American justice considered Epic Games responsible for the removal of its game Fortnite from the App Store. But the studio won a first battle against the giant Apple.
Epic Games failed to convince the judges to force Apple to make the game available again Fortnite on its app store. The game development studio has, however, obtained a temporary order to prevent the giant from suspending its development tools, reports Engadget.
Last week, Apple threatened Epic Games to remove its developer account and access to all of its development tools on iOS and Mac as of August 28. This would have resulted in the Unreal Engine program being unavailable, used by many other studios to develop iPhone and Mac games. Thanks to the order issued by the American judges, this tool will remain available.
Above all, the game Fortnite would have indeed disappeared from all iPhones. Currently, players who have already downloaded it can continue to enjoy it, but it is not possible to download it for the first time. But as of August 28, Apple may decide to remove it for everyone.
Epic Games held responsible for Fortnite's fate
On the case Fortnite, Judge Yvonne Gonzalez Rogers considered that Epic Games was responsible for the situation. "In my opinion, you cannot have irreparable harm when you have created it yourself," she ruled.
Apple's threat to delete Epic Games' developer account followed a trap set by the development studio, which tried to bypass the 30% commission traditionally imposed by Apple's and Google's app stores. . The rules of use not having been respected, the two giants had banned Fortnite from their store.
Epic Games then held up a document prepared in advance, indicating to file a complaint against Apple and Google to end their anti-competitive practices.

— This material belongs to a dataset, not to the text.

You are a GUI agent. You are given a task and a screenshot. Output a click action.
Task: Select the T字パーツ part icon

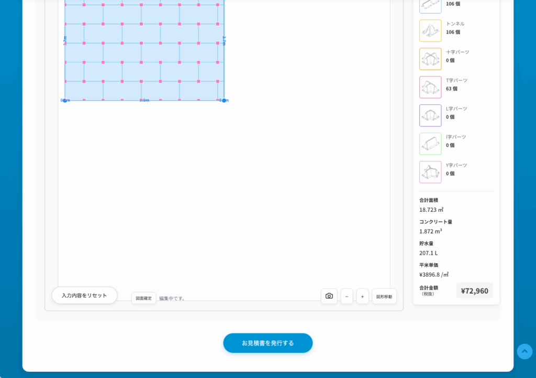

Without suspecting that Apple would put it back to the wall by threatening its Unreal Engine program, used by many customers.
Epic Games is not alone in its battle against Apple. Facebook also accuses the group of abusing a dominant position. On August 21, prestigious American media, including the New York Times and the Washington post have also challenged these rules by a letter addressed directly to Tim Cook, the CEO of Apple.